Chris Nik smiles crop In the new era of disruption leaders must challenge long-standing assumptions and zombie orthodoxies to lead with authority, write Nik Gowing and Chris Langdon.

Public servants today face acute professional and human stresses being created by the new scale of unthinkables and disruption globally on multiple levels. They should assume there is much worse to come, and they should prepare for it. But are they willing to accept this?

Leaders at all levels in the public and private sectors are struggling to grip the new scale of disruption. Strategic assumptions are being over-turned, sometimes daily or even hourly. Unthinkables have created an ill-defined ‘new normal’ of unpredictable scale and dimensions.

How many policy-makers saw the huge changes of the past four years coming? And if they did, were they willing to make their voices heard? The answer to that question is far from encouraging. The implications are profound for clarity of insight and policy-formulation.

Many leaders explained in confidential interviews how they fear that the cost of frankness in public about unthinkables for careers, reputation is too great. After all, leaders must be seen as strong, decisive and without obvious self-doubt. Why weaken the image and reputation by revealing the nature of new systemic vulnerabilities for leaders?

The need to embrace and cope institutionally with the new realities of unthinkables is pressing. If it is tough now, in many ways, to quote Al Jolson, “you ain’t heard anything yet”.

Confidence in those who lead us, and those who serve them, is well down a track towards implosion. Populism - or what our study labels ‘push-backism’ against political classes and systems that citizens believe have failed them - is picking up both speed and mass.

The future uncertainties for jobs and wealth distribution created by artificial intelligence (AI) and other technologies are likely to be both inspiring for some and destructive for many others. As a result, it must be assumed that the glue which until now has guaranteed the relative societal stability that we take for granted is cracking and fragmenting. Citizens will expect answers and solutions from government. Will there be a convincing response?

Former Prime Minister, Sir John Major, reinforced this disturbing direction of travel in his Quinlan lecture in mid-October: “We live in a world of flux. Power structures are changing. Allegiances are changing. Little is as it was: even less will remain as it is.”

How to handle this?

**Short exercise:**
Repeat the stretch from "Leaders at all" through "scale and dimensions." in the passage on leadership and disruption above.

**Raw data:**

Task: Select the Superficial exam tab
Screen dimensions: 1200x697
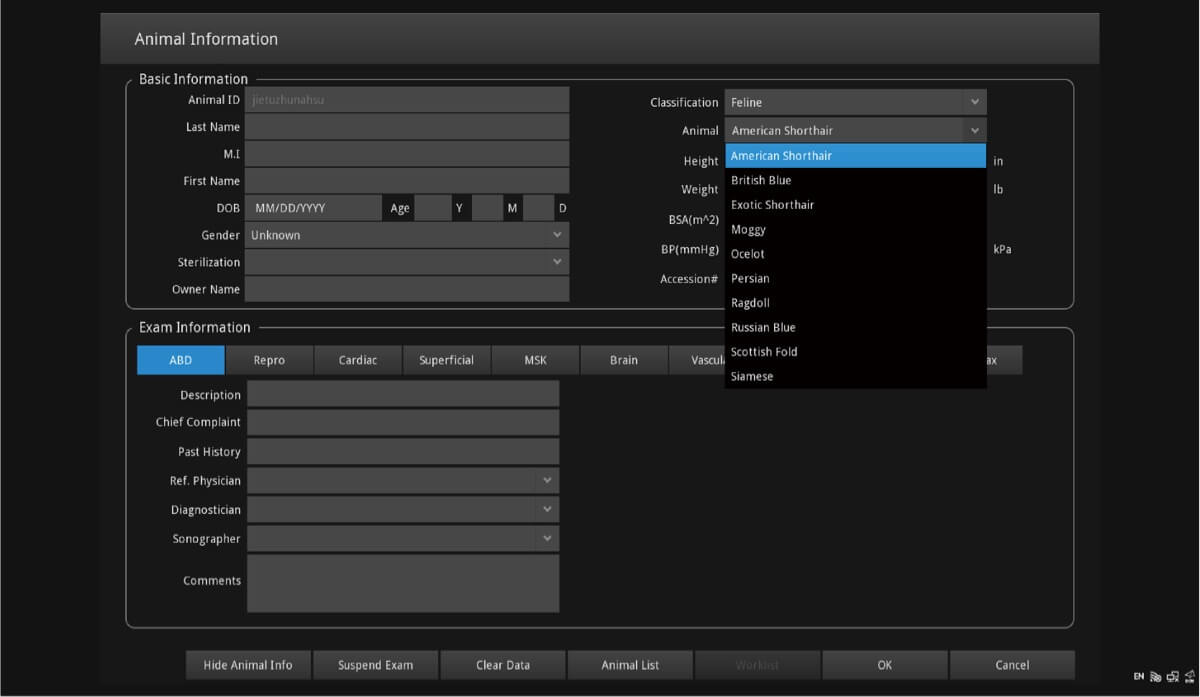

**Output of the task:**
Leaders at all levels in the public and private sectors are struggling to grip the new scale of disruption. Strategic assumptions are being over-turned, sometimes daily or even hourly. Unthinkables have created an ill-defined ‘new normal’ of unpredictable scale and dimensions.